GIVEN TASK => Convert every line of the records into a JSON list of strings, one string per line, leaving out blank lines.

GIVEN DATA =>
— start —

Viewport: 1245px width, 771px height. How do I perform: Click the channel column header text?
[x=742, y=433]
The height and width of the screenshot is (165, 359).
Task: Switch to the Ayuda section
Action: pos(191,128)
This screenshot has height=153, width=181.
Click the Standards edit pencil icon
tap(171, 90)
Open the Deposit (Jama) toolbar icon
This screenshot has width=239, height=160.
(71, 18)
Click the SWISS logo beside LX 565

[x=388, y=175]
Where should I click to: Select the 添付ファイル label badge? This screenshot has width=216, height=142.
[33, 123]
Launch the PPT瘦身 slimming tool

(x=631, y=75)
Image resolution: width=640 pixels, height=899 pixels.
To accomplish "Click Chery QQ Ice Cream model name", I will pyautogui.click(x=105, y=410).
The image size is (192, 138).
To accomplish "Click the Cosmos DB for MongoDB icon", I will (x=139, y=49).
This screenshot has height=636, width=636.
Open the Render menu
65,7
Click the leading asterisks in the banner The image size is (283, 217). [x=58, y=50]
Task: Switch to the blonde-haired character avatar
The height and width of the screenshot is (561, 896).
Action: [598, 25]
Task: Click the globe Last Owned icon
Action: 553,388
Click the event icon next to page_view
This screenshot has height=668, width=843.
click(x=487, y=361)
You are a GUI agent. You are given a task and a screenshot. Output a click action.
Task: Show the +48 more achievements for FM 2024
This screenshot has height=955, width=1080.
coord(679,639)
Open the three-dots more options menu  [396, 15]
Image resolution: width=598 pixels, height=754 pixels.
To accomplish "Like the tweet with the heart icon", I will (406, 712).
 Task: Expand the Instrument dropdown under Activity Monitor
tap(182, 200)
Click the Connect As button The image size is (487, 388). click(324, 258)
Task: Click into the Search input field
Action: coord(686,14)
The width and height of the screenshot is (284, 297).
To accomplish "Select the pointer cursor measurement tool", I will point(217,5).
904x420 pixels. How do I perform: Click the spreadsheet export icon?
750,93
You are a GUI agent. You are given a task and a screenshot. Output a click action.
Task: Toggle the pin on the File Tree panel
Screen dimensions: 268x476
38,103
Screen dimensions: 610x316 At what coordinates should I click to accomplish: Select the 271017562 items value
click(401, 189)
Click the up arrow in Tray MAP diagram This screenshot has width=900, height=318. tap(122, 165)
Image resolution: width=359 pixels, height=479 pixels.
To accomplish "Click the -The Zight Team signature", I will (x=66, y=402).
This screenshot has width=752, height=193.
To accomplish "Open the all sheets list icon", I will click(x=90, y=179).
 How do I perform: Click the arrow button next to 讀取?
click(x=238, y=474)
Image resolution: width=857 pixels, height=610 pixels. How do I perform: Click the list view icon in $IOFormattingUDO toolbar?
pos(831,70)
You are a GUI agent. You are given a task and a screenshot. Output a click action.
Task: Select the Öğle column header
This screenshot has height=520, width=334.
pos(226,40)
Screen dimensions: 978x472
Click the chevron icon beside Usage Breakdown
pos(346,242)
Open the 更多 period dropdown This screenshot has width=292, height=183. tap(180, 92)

— end —

CORRECT RESPONSE =>
[
  "Viewport: 1245px width, 771px height. How do I perform: Click the channel column header text?",
  "[x=742, y=433]",
  "The height and width of the screenshot is (165, 359).",
  "Task: Switch to the Ayuda section",
  "Action: pos(191,128)",
  "This screenshot has height=153, width=181.",
  "Click the Standards edit pencil icon",
  "tap(171, 90)",
  "Open the Deposit (Jama) toolbar icon",
  "This screenshot has width=239, height=160.",
  "(71, 18)",
  "Click the SWISS logo beside LX 565",
  "[x=388, y=175]",
  "Where should I click to: Select the 添付ファイル label badge? This screenshot has width=216, height=142.",
  "[33, 123]",
  "Launch the PPT瘦身 slimming tool",
  "(x=631, y=75)",
  "Image resolution: width=640 pixels, height=899 pixels.",
  "To accomplish \"Click Chery QQ Ice Cream model name\", I will pyautogui.click(x=105, y=410).",
  "The image size is (192, 138).",
  "To accomplish \"Click the Cosmos DB for MongoDB icon\", I will (x=139, y=49).",
  "This screenshot has height=636, width=636.",
  "Open the Render menu",
  "65,7",
  "Click the leading asterisks in the banner The image size is (283, 217). [x=58, y=50]",
  "Task: Switch to the blonde-haired character avatar",
  "The height and width of the screenshot is (561, 896).",
  "Action: [598, 25]",
  "Task: Click the globe Last Owned icon",
  "Action: 553,388",
  "Click the event icon next to page_view",
  "This screenshot has height=668, width=843.",
  "click(x=487, y=361)",
  "You are a GUI agent. You are given a task and a screenshot. Output a click action.",
  "Task: Show the +48 more achievements for FM 2024",
  "This screenshot has height=955, width=1080.",
  "coord(679,639)",
  "Open the three-dots more options menu  [396, 15]",
  "Image resolution: width=598 pixels, height=754 pixels.",
  "To accomplish \"Like the tweet with the heart icon\", I will (406, 712).",
  " Task: Expand the Instrument dropdown under Activity Monitor",
  "tap(182, 200)",
  "Click the Connect As button The image size is (487, 388). click(324, 258)",
  "Task: Click into the Search input field",
  "Action: coord(686,14)",
  "The width and height of the screenshot is (284, 297).",
  "To accomplish \"Select the pointer cursor measurement tool\", I will point(217,5).",
  "904x420 pixels. How do I perform: Click the spreadsheet export icon?",
  "750,93",
  "You are a GUI agent. You are given a task and a screenshot. Output a click action.",
  "Task: Toggle the pin on the File Tree panel",
  "Screen dimensions: 268x476",
  "38,103",
  "Screen dimensions: 610x316 At what coordinates should I click to accomplish: Select the 271017562 items value",
  "click(401, 189)",
  "Click the up arrow in Tray MAP diagram This screenshot has width=900, height=318. tap(122, 165)",
  "Image resolution: width=359 pixels, height=479 pixels.",
  "To accomplish \"Click the -The Zight Team signature\", I will (x=66, y=402).",
  "This screenshot has width=752, height=193.",
  "To accomplish \"Open the all sheets list icon\", I will click(x=90, y=179).",
  " How do I perform: Click the arrow button next to 讀取?",
  "click(x=238, y=474)",
  "Image resolution: width=857 pixels, height=610 pixels. How do I perform: Click the list view icon in $IOFormattingUDO toolbar?",
  "pos(831,70)",
  "You are a GUI agent. You are given a task and a screenshot. Output a click action.",
  "Task: Select the Öğle column header",
  "This screenshot has height=520, width=334.",
  "pos(226,40)",
  "Screen dimensions: 978x472",
  "Click the chevron icon beside Usage Breakdown",
  "pos(346,242)",
  "Open the 更多 period dropdown This screenshot has width=292, height=183. tap(180, 92)"
]